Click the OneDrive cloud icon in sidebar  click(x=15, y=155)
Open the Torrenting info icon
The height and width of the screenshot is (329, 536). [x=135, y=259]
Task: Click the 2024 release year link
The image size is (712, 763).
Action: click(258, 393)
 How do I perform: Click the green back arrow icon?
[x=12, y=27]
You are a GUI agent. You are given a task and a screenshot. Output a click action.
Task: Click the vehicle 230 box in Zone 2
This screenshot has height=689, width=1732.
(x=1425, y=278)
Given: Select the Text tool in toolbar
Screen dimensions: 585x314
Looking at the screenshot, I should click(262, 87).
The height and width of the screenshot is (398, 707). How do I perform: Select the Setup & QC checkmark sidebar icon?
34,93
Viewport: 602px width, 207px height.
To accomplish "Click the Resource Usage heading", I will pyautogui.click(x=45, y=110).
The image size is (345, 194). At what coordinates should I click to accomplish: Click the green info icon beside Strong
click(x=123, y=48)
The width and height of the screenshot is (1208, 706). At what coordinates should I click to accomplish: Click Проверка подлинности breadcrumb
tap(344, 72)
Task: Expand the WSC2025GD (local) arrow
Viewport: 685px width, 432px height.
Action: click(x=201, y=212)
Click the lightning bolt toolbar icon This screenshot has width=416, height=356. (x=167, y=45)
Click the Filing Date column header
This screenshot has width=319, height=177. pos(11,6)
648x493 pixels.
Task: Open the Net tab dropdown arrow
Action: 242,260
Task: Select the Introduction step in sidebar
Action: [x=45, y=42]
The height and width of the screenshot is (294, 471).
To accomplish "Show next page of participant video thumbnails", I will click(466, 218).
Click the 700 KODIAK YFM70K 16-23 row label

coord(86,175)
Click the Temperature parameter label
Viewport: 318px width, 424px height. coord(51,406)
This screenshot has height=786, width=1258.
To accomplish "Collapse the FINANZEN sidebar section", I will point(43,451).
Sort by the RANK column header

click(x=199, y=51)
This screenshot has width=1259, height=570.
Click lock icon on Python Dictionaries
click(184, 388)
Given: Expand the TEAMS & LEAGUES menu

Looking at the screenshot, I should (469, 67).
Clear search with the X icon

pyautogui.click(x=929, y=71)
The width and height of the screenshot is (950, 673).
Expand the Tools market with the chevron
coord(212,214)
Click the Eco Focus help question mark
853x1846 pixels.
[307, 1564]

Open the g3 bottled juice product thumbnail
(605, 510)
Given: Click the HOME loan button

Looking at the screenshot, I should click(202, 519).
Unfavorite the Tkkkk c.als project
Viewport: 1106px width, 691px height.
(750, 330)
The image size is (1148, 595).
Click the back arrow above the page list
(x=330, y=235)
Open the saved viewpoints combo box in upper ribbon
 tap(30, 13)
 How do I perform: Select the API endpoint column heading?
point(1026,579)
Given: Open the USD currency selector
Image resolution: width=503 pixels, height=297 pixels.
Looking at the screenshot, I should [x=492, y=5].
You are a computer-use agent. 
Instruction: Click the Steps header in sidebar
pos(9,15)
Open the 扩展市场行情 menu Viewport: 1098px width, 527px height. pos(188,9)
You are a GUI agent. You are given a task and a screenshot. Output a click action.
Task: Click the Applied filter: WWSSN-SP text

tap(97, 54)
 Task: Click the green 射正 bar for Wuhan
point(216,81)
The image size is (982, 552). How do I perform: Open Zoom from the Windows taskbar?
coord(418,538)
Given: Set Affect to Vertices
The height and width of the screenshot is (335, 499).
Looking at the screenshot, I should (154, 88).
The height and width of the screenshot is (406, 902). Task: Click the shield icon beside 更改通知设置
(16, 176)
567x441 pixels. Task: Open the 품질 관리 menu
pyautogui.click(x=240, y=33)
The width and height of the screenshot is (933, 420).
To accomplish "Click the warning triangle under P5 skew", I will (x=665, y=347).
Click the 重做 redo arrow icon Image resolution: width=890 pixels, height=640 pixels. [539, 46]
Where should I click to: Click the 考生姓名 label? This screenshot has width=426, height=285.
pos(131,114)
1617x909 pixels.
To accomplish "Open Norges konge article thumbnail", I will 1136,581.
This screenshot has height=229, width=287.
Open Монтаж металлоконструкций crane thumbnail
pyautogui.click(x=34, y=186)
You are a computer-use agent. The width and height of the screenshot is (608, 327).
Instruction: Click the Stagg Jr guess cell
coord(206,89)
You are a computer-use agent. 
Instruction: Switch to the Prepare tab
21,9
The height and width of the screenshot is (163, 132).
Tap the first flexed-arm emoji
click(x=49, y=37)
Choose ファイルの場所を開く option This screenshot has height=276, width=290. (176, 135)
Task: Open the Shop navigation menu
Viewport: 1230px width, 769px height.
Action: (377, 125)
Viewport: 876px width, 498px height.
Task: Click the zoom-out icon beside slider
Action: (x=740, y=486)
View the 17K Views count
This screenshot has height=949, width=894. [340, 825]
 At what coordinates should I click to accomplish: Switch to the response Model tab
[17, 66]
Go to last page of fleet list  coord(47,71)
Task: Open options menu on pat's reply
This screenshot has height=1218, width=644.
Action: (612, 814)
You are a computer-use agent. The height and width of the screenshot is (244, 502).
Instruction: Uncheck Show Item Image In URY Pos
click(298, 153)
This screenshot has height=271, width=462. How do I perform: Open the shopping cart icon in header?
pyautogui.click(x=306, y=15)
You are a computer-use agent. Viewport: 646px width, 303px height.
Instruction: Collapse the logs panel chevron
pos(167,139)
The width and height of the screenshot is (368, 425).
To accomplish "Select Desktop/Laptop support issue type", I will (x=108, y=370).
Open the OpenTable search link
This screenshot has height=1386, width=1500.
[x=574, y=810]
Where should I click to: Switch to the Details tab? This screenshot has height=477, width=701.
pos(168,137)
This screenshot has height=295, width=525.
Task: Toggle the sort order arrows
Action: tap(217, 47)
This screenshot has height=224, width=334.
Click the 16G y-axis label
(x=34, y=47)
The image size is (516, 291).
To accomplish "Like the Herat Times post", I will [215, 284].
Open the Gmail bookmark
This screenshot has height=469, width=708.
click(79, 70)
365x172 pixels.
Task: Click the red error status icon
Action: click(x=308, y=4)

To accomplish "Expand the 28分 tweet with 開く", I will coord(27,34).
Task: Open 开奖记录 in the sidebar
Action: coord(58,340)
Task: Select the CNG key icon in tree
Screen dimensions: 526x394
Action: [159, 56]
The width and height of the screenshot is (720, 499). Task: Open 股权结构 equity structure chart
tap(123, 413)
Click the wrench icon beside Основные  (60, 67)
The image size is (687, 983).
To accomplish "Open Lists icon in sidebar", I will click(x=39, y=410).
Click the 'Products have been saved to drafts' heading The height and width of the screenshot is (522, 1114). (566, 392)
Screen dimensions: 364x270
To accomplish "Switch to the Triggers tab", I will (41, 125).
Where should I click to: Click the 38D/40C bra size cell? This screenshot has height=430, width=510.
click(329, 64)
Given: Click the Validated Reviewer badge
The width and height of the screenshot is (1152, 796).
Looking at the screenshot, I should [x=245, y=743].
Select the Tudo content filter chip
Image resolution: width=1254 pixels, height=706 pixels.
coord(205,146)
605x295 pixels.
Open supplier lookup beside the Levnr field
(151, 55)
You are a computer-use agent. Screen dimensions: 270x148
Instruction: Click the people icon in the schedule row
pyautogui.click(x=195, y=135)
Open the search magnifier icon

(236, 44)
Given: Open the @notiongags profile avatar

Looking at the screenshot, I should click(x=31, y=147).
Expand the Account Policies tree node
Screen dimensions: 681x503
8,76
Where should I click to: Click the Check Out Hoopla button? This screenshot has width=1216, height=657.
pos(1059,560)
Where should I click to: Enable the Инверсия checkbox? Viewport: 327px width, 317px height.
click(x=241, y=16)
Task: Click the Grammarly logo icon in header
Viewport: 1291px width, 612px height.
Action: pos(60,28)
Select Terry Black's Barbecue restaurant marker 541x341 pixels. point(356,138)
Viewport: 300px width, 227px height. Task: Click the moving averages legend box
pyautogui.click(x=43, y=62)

━━━━━━

WHAT TO PRODUCE
What you give back must be the stretch above, starting at the line with "The image size is (982, 552)." and ending at the line with "The width and height of the screenshot is (933, 420).", copied exactly.

ANSWER SPACE
The image size is (982, 552). How do I perform: Open Zoom from the Windows taskbar?
coord(418,538)
Given: Set Affect to Vertices
The height and width of the screenshot is (335, 499).
Looking at the screenshot, I should (154, 88).
The height and width of the screenshot is (406, 902). Task: Click the shield icon beside 更改通知设置
(16, 176)
567x441 pixels. Task: Open the 품질 관리 menu
pyautogui.click(x=240, y=33)
The width and height of the screenshot is (933, 420).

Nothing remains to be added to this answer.